No caso das comunidades indígenas são vários os vetores que mitigam o exercício do seu direito à cidadania, além da pobreza - fator comum à maioria da população brasileira - os índios têm outras amarras que limitam suas possibilidades de concorrer em pé de igualdade com os demais cidadãos brasileiros.
É preciso descartar imediatamente qualquer limitação de ordem intelectual, as dificuldades as quais nos referimos no parágrafo anterior, têm sua origem na péssima educação básica fornecida pelo Estado aos brasileiros e especialmente aos índios, bem como na histórica intolerância racial e preconceito intelectual nutridos contra os nativos. Com efeito, além de extremamente pobres a maioria dos índios brasileiros também é pouco escolarizada. Este diagnóstico ajuda a compreender a enorme dificuldade dos povos indígenas quanto ao exercício de seus direitos.
Em verdade, no Brasil do Séc. XXI há um sentimento de culpa e dívida com relação aos povos historicamente marginalizados, dentre os quais se encontram negros e índios, e isto se manifesta juridicamente, por exemplo, pelo tratamento especial conferido aos nativos pela CF/88 no que se refere, sobretudo, ‘à questão fundiária e à previsão de educação inclusiva que contemple o respeito as suas tradições e valores, com vistas à universalização do acesso à dignidade e à cidadania’. (LENZA, 2010)
“Com a advertência de que são aplicáveis aos indígenas os princípios da ordem social em geral, com o acréscimo, apenas, do que chamaríamos de princípio da proteção da identidade, é de destacar que a maior preocupação do constituinte com esse segmento social concentrou-se na preservação de seu habitat natural, isto é, das terras por eles tradicionalmente ocupadas, como condição necessária, embora não suficiente, para o reconhecimento constitucionalmente assegurado de sua organização social.” (MENDES, 2008)
2. PRINCÍPIO DA IGUALDADE JURÍDICA E A QUESTÃO INDÍGENA
A igualdade jurídica constitui-se em direito fundamental e dispõe que todos devem ser tratados do mesmo modo perante a lei.
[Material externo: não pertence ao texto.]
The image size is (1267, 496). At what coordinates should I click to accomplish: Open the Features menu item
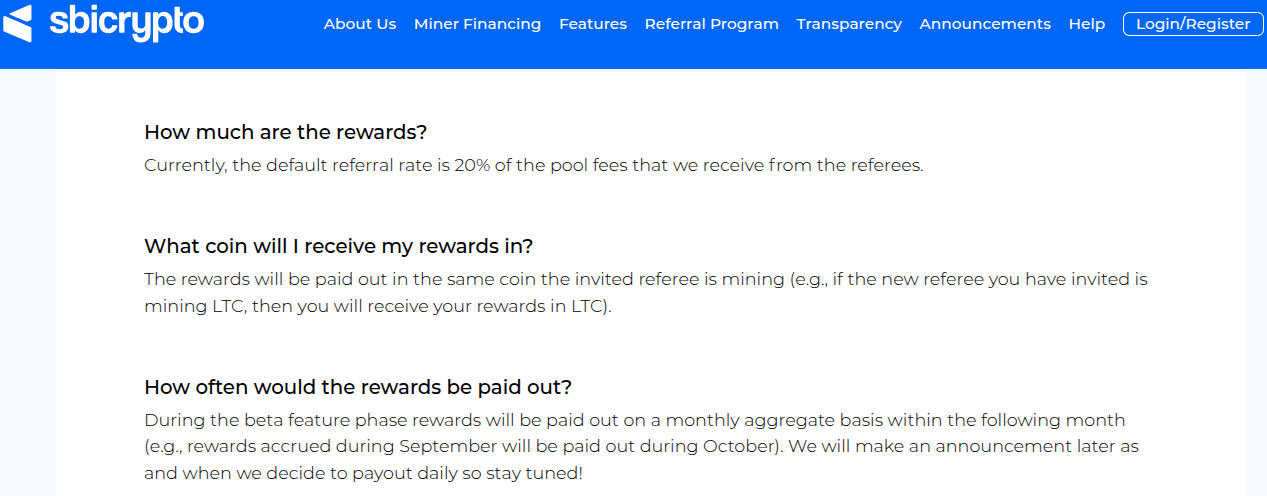[593, 24]
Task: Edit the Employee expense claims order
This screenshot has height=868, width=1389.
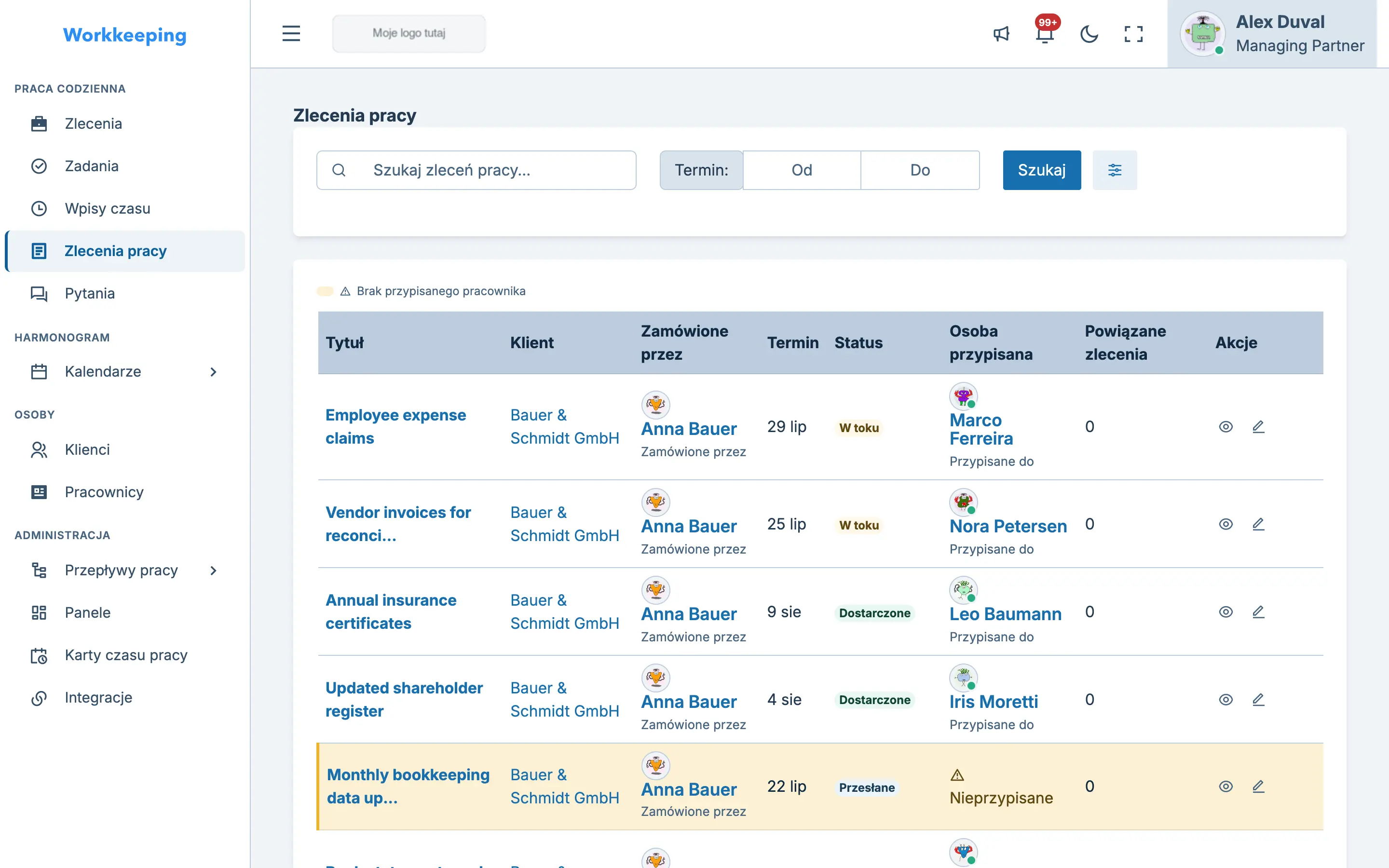Action: pos(1258,427)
"Quanto mais progridem e se organizam as coletividades, maior é o grau de diferenciação a que atinge seu sistema legislativo. A lei raramente colhe no mesmo comando todos os indivíduos, quase sempre atende a diferenças de sexo, de profissão, de atividade, de situação econômica, de posição jurídica, de direito anterior; raramente regula do mesmo modo a situação de todos os bens, quase sempre se distingue conforme a natureza, a utilidade, a raridade, a intensidade de valia que ofereceu a todos; raramente qualifica de um modo único as múltiplas ocorrências de um mesmo fato, quase sempre os distingue conforme as circunstâncias em que se produzem, ou conforme a repercussão que têm no interesse geral. Todas essas situações, inspiradas no agrupamento natural e racional dos indivíduos e dos fatos, são essenciais ao processo legislativo, e não ferem o princípio da igualdade. Servem, porém, para indicar a necessidade de uma construção teórica, que permita distinguir as leis arbitrárias das leis conforme o direito, e eleve até esta alta triagem a tarefa do órgão do Poder Judiciário."(DANTAS,1948)
Ocorre que tratar da mesma forma aqueles que são faticamente desiguais poderá agravar ainda mais esta situação de desigualdade. Assim sendo através do direito é possível tornar juridicamente igual o que é naturalmente desigual.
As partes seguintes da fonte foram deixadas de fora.